# Heated Steering Wheel Turns On By Itself



## ksworth303 (Mar 24, 2020)

I have a 2020 Atlas 2.0T SEL that I just bought and I am having an odd issue....most time when I restart the vehicle the heated steering wheel comes on all by itself. I turn it off using the button on the dash, but then the next time I start the vehicle the heated steering wheel is on again. I have had this happen when the temp is in the 30's but also when the temp in is the 70's.

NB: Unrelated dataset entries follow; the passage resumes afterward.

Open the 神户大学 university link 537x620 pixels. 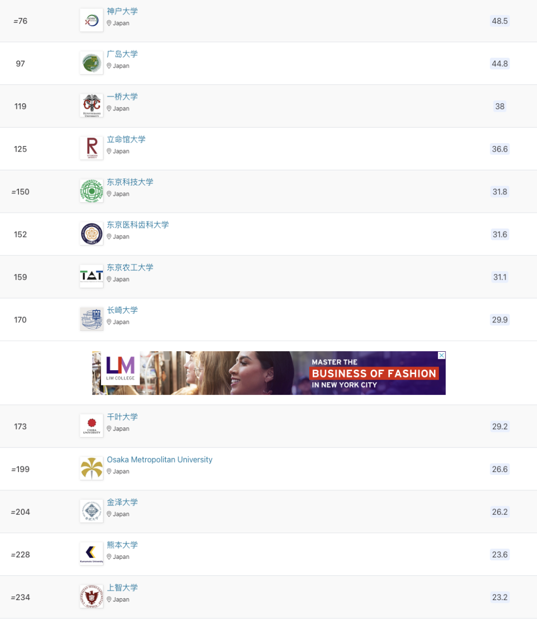pos(122,11)
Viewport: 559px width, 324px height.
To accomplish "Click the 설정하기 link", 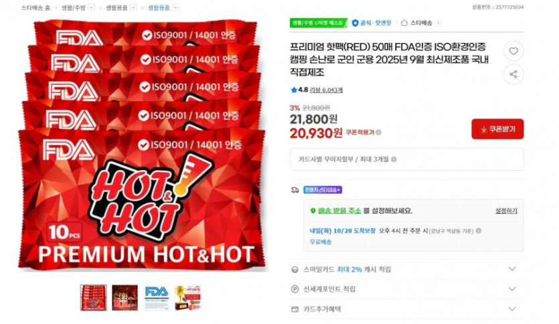I will point(506,211).
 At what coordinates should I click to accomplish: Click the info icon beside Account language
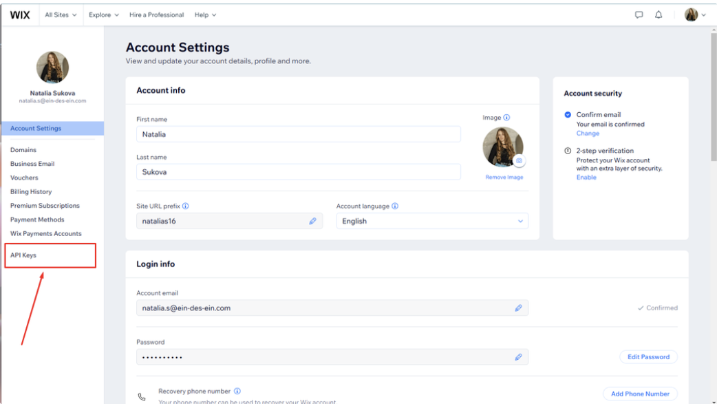click(395, 206)
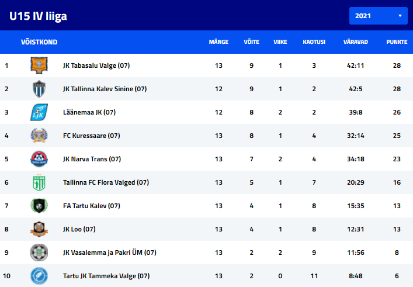Click JK Narva Trans logo

[x=39, y=159]
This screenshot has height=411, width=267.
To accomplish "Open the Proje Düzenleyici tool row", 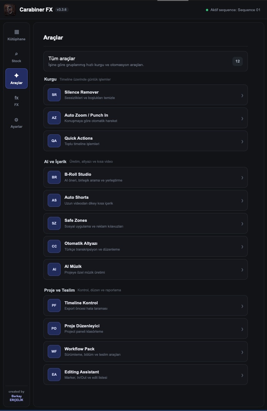I will [146, 328].
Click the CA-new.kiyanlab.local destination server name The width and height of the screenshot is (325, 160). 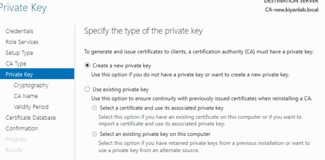291,9
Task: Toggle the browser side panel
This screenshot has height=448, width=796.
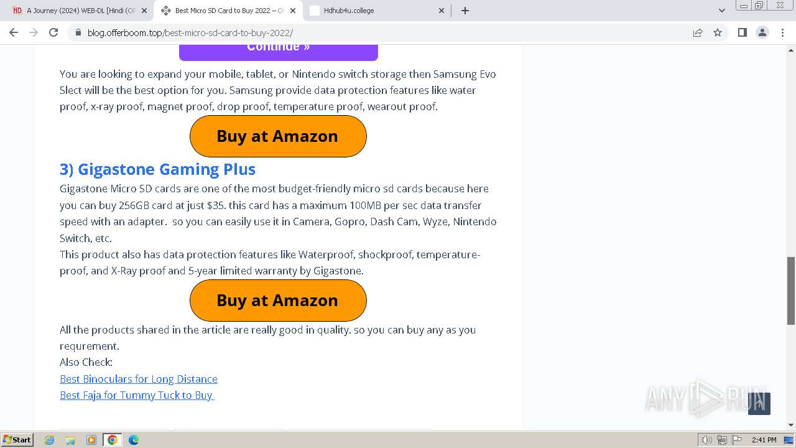Action: [742, 32]
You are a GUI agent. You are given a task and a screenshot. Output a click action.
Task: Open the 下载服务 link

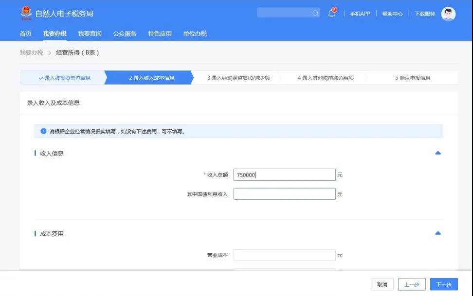425,14
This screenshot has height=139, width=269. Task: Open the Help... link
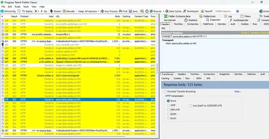coord(238,92)
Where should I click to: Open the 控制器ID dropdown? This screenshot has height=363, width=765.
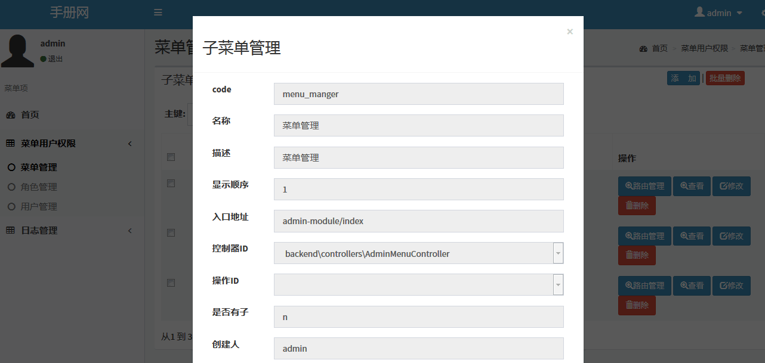coord(558,253)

Any ideas on how to turn this function off?


----------



## GTINC (Jan 28, 2005)

So, you have lost your OM already? :screwy:


----------



## FAtoCPA (May 12, 2020)

*Same issue*

This issue is precisely why I joined the forums.


----------



## mikeyfrog (May 19, 2020)

FAtoCPA said:


> This issue is precisely why I joined the forums.



SAME!


----------



## FAtoCPA (May 12, 2020)

mikeyfrog said:


> SAME!


Haha, glad I'm not the only one.

You a new owner too? What'd you get? How much did you pay?


----------



## wunderwood (Jun 6, 2020)

Has anyone gotten a fix for this?? I have a 2020 Atlas SEL that does the same thing.


----------



## tjwheatcroft (Jun 22, 2020)

Yes exactly the same here. I've had mine a week and it's driving me crazy. I was thinking that I was going crazy. 

I'm taking mine into the shop in a week to hopefully get this fixed, along with some other electronics issues:
- Navigation always shows me to be about 2-3 miles due south of where I am
- Altitude setting stuck at 19 feet
- Can't connect to Car-Net or any of the other services


----------